【12月11日 AFP】欧州中央銀行(European Central BankECB)は8日、ドイツのフランクフルト(Frankfurt)で地元の高校生らを招き、ウェブブラウザゲーム「Economia(エコノミア)」を発表した。

 ゲームの目標は、四半期(3か月)ごとのユーロの政策金利を8年間操作し、ユーロ圏のインフレ率を2%をわずかに下回るというECBの目標水準に維持すること。実際のECB当局者と同様にアドバイザーから助言を受けたり、各種の経済指標を参考にしたりしながら、政策金利を決定する。

 ところがこれが思ったほど簡単ではない。時間が経過するにつれて石油危機などのさまざまな「不測の事態」がプレーヤーを襲い、状況はどんどん難しくなっていく。プレーヤーが政策金利を変えるたびに失業率や通貨供給量、生産量が増減し、プレーヤーはバーチャルなユーロ圏の経済を崩壊させてしまうかもしれない。

 さらに「プレス(報道)」メニューがリアリティを演出する。ここでは、自分の行動に対して新聞がどのように報じるかを見ることができる。政策次第では「利下げ要求を黙殺」や「生産量急落、回復のめどたたず」などといった見出しが並ぶ。

■まずまずの反響

 8日のプレミア公開の日にゲームをテストした高校生たちは、ゲームに手応えを感じたようだ。16歳の高校生は「とても面白かったわ」と述べたが、「失業率は重要な指標じゃなくて、物価の安定だけが大切」になっているゲームの「仕様」に少し不満な様子だった。地元のフランス人学校で学ぶ16歳の高校生は「リアルだね。データ量が多くて追いかけるのが大変だよ」と評価した。
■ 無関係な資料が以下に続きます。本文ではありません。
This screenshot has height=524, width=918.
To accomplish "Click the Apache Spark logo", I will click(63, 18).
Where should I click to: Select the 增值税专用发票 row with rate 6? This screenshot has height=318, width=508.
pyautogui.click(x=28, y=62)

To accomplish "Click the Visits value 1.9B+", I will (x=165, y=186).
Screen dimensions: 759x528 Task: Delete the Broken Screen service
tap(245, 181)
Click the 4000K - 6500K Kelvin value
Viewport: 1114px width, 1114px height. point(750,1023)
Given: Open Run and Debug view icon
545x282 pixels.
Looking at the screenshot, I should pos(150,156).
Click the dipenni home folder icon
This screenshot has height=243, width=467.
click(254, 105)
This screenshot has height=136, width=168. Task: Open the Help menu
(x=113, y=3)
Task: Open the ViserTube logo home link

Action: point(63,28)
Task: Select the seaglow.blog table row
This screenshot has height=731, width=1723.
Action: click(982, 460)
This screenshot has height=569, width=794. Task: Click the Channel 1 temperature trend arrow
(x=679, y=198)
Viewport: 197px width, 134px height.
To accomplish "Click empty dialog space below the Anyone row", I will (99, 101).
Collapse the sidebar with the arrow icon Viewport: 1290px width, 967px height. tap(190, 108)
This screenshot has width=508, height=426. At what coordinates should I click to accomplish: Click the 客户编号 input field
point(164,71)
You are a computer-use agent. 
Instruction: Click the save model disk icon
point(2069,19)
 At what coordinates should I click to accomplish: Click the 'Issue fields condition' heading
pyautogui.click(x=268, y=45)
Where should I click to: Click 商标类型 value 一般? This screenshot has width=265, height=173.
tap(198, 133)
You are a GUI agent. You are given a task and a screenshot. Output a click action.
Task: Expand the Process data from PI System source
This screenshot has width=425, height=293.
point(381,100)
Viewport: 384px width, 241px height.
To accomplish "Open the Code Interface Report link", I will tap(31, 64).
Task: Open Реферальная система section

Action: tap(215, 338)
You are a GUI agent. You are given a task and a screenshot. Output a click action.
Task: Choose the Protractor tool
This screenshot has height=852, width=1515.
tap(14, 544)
 同じサイトではインフレとデフレの影響を視覚的に理解できる「インフレーション・アイランド」というコーナーも設けられているほか、教員用の小冊子と生徒に配付する資料をダウンロードすることもできる。奇妙な宇宙生物「インフレーション・モンスター」が登場する8分のアニメも公開されている。いずれも欧州連合(EU)公用語の22の言語で利用できる。